読者です 読者をやめる 読者になる 読者になる

プログラムdeタマゴ

nodamushiの著作物は、文章、画像、プログラムにかかわらず全てUnlicenseです

組み込み屋初心者さんのためのコーディング技術(C言語)

C/C++

 私が最近生存している業界は、アナログ最後の砦と言われているほどIT化の遅い世界ですが、ここ数年でジワリジワリとソフトの力が増してきている、という業界です。
 あ、なお、お前のブログ読んでるとまるで働いているみたいだな!とか言われましたが、私はクソニートですので誤解なきよう。お仕事くらさい。

 で、そんなもんですから、今までアナログ屋だった人が突然ディジタル屋に突っ込まれたりするわけで、コーディング技術何それおいしいの?状態だっりします。
 そんな方々が書くCコードを見ると、ひたすらコピペの連続のような力業プログラミングだったりするわけです。


 そんな方々に送るちょっとしたアドバイス記事です。別段目新しかったり、難しい内容はありません。

 なお、この記事におけるコーディング技術は主に「保守管理」に関わる様な技術を指しており、アルゴリズムの話や、超絶技法の様な話は含んでおりません。




コーディング技術は何故必要なのか?

 そもそも、なぜコーディング技術が組み込み屋に必要なのでしょうか?
 大規模組み込みならまだしも、ちっこいマイコン相手にしているだけだと、コーディング技術とかただの理想論にしか聞こえないかも知れません。そういった方々にとって大事なことは「動くこと」だけになっています。

 むろん、動くことは何よりも重要です。どれほど素晴らしく、美しいコードであっても、実機で動かなければウンコほどの価値もありません。
 しかし、「簡単に書く」、「簡潔に書く」、「わかりやすく書く」という観点が抜けてしまうと、何故ソフトウェア化するのか?の意義の一つが減ってしまいます。

 ソフトウェア化する意義とは何か?
 今、我々の業界で進んでいるソフトウェア化は、基本的にはハードをソフトで置き換えているだけです。となると、現状あるソフトウェア化のメリットは、「部品点数削減」これだけです。
 ソフト化による製品開発期間の短縮?「今」のあなた方はそれが出来るほど、今のあなた方にソフトの技術がありますか?
 ディジタル化することによる、アナログで出来ない高性能化?それが既に達成されている業界では最も重要なことだと思いますが、我々の業界ではまだ理想論であり、現状は物にするほど理論は完成されていません。それは数年という期間を経て実現することです。もし、それが本当にソフトウェア化のキーワードであるのであれば、短い開発のサイクルで製品化するようなプロジェクトではなく、数年という長い期間を経て市場に出すべきでしょう。


 それでもなお、今、慣れないディジタル技術を用い、短い開発期間で製品開発を強いられている意義は、部品点数削減のためです。
 たしかに、ソフト化することで、コンデンサの数が減れば、物理的な耐久性の向上、部品コストの削減が図れます。しかし、ここで一つ考えなければならないのは、製品の部品は減っていないということです。なぜなら、物理的部品が減った代わりに、プログラムコードという部品が増えたからです。
 コードの価値というのは低く見積もられがちですが、コードは部品であり、使わないコードや重複するコードがあれば、それは在庫です。
 このコードという部品をどう管理するのか?これは当然考えなくてはならない事です。

 果たして、製品コードに問題があると判明したとき、貴方はそのコードを後で見返して、すぐにどこに問題があるかわかるでしょうか?貴方が修正するならまだしも、貴方が忙しくて他人に頼む場合、そもそも貴方がそこにいなくなっていた場合、他人はすぐにどこに問題があるか分かるでしょうか?
 問題がなかったとしても、別な製品でそのプログラムを、使い回したい場合、それがすぐできますか?

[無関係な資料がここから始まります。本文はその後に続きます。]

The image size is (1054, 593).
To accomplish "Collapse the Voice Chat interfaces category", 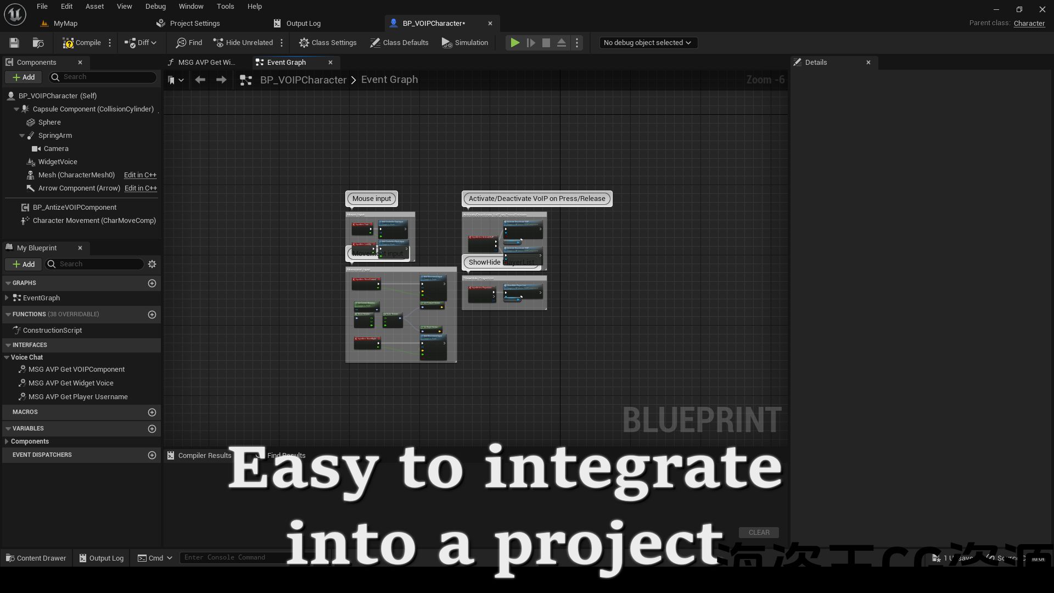I will [x=7, y=357].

 これらが出来る場合、当然出来ない場合に比べて製品のコストが下がることになります。逆にこれが出来ない場合、もしかしたらソフト的なコストで、むしろ製品コストが増加することすら、あるかも知れません。


 そこで必要になるのが、如何に簡潔に、綺麗に、わかりやすく書くかというコーディング技術です。


コーディング技術なんて捨てて良い


 コーディング技術?残念だが、そんなものは糞食らえだ。今すぐ捨てて貰って構わない。


 さっきと言っていることが、真逆で申し訳ないのだが、やはりこれは最初に書いておく必要があると思う。コーディング技術に頼ってはならない。


 組み込みの世界はどうしても、使えるリソースが少ないです。リソースというのは、メモリであったり、実行ステップ数(実行時間)だったり、得られる情報などを指します。
 これらの条件と、コーディング技術は相反する場合があります。そういった場合、迷うことなくコーディング技術を捨てて、泥臭くて汚い力業の世界に持ち込んでください
 如何に綺麗に書くかを悩むだけ時間の無駄です。

 ステップ数が足りない?そうか、そこの関数呼び出し止めて展開しようか。そのループを展開しようか。ポインタ操作の最適化しようか。そこの計算アセンブリにしようか。
 メモリが足りない?なら、この変数とあの変数は同時に使わないから、同じ変数にしよう。
 組み込みでは、どうしてもこういう事態が発生します。


 わかりやすく書くコーディング技術は大切なことですが、捨てて構わないものです。
 大切なのはバランス感覚です。


早すぎる最適化はしない。コーディング技術を大切に

 関数呼び出しをやめて展開する。ループを展開する。ポインタの最適化。メモリ配置の最適化。
 こういったものを行いたいという欲求は、早すぎる最適化を呼んでしまいます。こういった手段は、最後の奥の手です。
 最適化をしなくても動くのであれば、最適化などする必要がありません。汎用性を失うだけです。

 例えば、設定する変数A、B、Cがあり、A,Cが隣り合うアドレスだったとしましょう。
 このとき、「A=1;B=2;C=3;」よりも、「A=1;C=3;B=2;」の方が上手い具合に最適化される可能性が高いですね。
 コンパイラが信用できないなら、こう書けば完璧です。

char *p = &A;
*p = 1;
*(p+1)=3;
B=2;

 さて、このコード、使用しているマイコンの次バージョンを使用するときにも使えるのでしょうか?
 ソースコードレベルでの後方互換があったとしても、アドレスまでは完全に同じとは限りません。そうなると、このコードは再利用は出来ない在庫コードとなります。

 省メモリ、小ステップは確かに大切なことですが、クリティカルな問題にならない限りは、最初は放っておいても良いのです。
 大切なのはバランス感覚です。



数値はdefineで名前を付けましょう

 マジックナンバーと言う言葉をご存じでしょうか?マジックナンバーとは、処理を知っている人だけが理解できる、プログラム中に現れる他人から見たら謎の数値のことです。
 組み込みではこのマジックナンバーが大量に現れます。

MODULE0 = 0x6c;
MODULE0OV = 1234;
MODULE0EN = 0x71;

 さて、この0x6c,1234,0x71って何でしょうね。意味が分からないですね。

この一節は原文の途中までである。